* Begin DATASET ROWS *
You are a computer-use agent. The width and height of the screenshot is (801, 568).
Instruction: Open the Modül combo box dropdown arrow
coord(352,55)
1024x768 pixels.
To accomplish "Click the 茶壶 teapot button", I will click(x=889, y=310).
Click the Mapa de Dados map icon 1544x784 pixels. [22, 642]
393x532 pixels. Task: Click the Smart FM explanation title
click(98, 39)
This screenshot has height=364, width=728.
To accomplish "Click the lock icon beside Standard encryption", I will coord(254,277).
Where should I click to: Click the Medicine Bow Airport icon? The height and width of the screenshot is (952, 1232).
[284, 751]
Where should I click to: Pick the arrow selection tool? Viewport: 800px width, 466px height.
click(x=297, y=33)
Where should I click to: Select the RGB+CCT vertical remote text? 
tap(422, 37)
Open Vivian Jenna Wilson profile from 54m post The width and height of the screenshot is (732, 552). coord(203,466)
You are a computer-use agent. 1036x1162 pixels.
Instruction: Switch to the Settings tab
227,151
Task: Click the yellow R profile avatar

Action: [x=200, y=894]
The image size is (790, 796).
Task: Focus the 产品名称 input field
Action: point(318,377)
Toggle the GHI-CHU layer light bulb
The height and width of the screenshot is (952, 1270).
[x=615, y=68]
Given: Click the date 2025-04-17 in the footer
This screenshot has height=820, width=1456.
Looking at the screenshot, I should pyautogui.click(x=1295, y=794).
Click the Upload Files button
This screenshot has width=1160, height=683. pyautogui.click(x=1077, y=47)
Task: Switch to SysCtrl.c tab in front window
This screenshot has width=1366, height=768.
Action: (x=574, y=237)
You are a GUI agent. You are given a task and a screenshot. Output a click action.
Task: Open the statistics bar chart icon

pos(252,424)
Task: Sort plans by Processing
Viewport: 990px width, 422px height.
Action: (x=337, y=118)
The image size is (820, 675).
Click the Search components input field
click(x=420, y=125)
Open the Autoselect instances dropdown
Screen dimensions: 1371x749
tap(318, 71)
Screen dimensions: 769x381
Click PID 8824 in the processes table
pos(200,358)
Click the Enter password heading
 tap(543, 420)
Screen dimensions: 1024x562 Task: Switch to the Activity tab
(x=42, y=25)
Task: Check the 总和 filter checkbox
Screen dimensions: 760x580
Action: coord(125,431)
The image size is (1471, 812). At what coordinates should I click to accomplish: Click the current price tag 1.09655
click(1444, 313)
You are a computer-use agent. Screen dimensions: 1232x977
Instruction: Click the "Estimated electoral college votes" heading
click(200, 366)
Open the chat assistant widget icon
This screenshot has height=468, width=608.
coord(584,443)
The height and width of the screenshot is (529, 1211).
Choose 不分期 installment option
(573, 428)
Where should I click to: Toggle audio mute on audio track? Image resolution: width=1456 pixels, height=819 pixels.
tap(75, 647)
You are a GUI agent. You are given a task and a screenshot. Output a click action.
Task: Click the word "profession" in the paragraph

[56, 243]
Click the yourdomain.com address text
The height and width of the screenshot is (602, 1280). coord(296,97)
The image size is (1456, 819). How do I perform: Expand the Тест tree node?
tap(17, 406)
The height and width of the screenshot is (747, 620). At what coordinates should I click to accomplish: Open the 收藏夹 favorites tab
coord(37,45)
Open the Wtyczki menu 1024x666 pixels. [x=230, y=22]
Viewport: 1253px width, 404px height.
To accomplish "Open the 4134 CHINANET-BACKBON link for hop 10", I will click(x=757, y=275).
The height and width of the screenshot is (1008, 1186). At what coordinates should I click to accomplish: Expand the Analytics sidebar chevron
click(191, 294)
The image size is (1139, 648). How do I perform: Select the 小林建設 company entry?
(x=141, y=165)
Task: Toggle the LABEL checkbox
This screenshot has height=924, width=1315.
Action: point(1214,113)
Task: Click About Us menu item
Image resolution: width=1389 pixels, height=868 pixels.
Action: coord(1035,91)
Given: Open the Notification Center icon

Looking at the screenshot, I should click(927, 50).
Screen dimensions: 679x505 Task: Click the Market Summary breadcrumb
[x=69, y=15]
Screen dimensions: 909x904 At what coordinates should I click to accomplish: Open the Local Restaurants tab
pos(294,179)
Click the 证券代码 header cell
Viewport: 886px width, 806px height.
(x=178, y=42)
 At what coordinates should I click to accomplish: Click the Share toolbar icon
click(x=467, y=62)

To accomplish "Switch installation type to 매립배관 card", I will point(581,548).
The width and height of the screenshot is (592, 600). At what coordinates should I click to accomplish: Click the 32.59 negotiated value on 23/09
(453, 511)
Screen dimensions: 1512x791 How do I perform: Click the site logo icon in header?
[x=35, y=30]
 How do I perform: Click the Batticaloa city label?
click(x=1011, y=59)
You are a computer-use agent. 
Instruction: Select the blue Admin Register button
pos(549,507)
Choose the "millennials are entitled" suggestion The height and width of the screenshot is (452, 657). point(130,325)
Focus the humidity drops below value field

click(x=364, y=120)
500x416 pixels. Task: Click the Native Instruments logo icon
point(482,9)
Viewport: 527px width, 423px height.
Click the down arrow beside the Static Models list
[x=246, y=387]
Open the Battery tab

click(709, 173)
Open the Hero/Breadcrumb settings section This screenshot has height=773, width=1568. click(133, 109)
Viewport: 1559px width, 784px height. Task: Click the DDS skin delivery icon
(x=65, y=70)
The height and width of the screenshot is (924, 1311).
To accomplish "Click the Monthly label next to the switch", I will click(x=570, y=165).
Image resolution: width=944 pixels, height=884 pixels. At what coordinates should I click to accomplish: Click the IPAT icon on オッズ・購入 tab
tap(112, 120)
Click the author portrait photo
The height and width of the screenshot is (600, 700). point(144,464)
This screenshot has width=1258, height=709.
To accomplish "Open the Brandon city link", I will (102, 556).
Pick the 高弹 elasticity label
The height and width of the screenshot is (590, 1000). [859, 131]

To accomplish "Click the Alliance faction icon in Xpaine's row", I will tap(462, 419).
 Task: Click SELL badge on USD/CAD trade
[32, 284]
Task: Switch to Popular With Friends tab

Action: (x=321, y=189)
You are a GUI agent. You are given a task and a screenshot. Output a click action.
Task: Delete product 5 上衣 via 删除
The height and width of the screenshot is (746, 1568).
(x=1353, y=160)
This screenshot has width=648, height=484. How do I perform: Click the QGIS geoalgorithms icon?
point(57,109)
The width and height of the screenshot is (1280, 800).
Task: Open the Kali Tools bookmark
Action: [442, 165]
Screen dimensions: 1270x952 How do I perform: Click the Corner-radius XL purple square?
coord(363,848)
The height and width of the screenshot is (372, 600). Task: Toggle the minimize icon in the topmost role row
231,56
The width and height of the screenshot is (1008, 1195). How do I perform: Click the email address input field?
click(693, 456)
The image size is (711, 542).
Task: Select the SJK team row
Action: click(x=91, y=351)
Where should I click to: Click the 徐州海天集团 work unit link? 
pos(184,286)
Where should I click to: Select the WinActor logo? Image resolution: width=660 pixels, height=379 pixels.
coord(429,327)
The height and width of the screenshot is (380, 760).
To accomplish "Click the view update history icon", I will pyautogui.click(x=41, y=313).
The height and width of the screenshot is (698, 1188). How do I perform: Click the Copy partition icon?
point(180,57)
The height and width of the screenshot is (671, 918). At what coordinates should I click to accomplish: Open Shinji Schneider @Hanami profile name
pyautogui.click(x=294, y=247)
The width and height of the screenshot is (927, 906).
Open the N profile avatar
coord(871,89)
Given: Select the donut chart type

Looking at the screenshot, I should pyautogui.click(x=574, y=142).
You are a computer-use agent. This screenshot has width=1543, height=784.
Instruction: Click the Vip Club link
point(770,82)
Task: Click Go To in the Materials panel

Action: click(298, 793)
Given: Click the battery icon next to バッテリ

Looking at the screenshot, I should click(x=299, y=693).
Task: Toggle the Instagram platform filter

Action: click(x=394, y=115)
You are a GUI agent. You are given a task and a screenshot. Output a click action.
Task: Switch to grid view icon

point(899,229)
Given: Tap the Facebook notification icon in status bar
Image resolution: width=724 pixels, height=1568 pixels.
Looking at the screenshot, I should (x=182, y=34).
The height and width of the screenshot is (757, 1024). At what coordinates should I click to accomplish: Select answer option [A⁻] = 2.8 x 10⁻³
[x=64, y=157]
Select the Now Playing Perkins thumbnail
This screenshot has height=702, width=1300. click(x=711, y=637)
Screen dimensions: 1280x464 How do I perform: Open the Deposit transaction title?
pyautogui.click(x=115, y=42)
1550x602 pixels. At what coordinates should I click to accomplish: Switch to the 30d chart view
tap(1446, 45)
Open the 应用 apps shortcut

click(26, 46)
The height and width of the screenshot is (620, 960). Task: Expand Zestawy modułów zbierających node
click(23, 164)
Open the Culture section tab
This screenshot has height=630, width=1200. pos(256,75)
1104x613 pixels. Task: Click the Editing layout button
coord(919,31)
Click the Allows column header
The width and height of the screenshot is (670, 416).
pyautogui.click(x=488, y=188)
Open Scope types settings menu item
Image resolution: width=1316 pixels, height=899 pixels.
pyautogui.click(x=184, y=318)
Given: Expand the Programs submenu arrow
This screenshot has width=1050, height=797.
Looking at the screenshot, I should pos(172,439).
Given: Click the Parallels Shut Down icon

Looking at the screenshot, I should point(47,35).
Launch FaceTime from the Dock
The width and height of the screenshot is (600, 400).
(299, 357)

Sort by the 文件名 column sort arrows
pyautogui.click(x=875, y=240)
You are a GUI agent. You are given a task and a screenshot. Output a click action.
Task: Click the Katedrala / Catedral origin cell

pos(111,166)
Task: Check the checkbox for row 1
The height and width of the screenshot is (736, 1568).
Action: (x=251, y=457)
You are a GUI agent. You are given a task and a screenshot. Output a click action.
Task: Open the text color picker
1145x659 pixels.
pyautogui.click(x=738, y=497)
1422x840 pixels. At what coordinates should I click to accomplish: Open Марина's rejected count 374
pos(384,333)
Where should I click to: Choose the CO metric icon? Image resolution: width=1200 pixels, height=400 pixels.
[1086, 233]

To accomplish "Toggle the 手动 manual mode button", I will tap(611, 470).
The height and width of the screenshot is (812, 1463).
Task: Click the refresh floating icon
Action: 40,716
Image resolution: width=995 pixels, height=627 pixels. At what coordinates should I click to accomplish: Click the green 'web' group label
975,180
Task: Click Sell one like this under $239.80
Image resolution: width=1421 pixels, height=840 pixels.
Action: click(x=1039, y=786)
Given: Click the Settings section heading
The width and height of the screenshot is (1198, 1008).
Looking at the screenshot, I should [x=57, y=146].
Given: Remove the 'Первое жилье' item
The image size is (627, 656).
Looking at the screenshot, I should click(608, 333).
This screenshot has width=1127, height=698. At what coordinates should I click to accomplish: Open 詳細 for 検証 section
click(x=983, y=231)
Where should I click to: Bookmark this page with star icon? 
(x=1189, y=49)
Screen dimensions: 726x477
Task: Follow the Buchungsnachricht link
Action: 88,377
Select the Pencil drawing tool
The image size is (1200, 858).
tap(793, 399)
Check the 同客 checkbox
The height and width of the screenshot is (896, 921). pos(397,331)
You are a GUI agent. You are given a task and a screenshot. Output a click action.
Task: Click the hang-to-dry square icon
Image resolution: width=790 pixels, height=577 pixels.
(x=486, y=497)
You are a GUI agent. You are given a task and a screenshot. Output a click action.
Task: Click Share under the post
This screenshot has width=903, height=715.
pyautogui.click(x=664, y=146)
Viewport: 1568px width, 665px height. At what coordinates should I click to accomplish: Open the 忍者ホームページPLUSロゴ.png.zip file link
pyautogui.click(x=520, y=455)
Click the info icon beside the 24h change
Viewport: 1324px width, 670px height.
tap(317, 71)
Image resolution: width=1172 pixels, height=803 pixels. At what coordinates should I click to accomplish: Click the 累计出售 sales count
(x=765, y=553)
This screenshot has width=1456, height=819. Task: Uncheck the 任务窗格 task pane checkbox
* End DATASET ROWS *
TASK STATEMENT
Gather every line above that contains the string "heading". Matching is case-sensitive.

RESPONSE TO THE EXERCISE
Click the Enter password heading
Instruction: Click the "Estimated electoral college votes" heading
Given: Click the Settings section heading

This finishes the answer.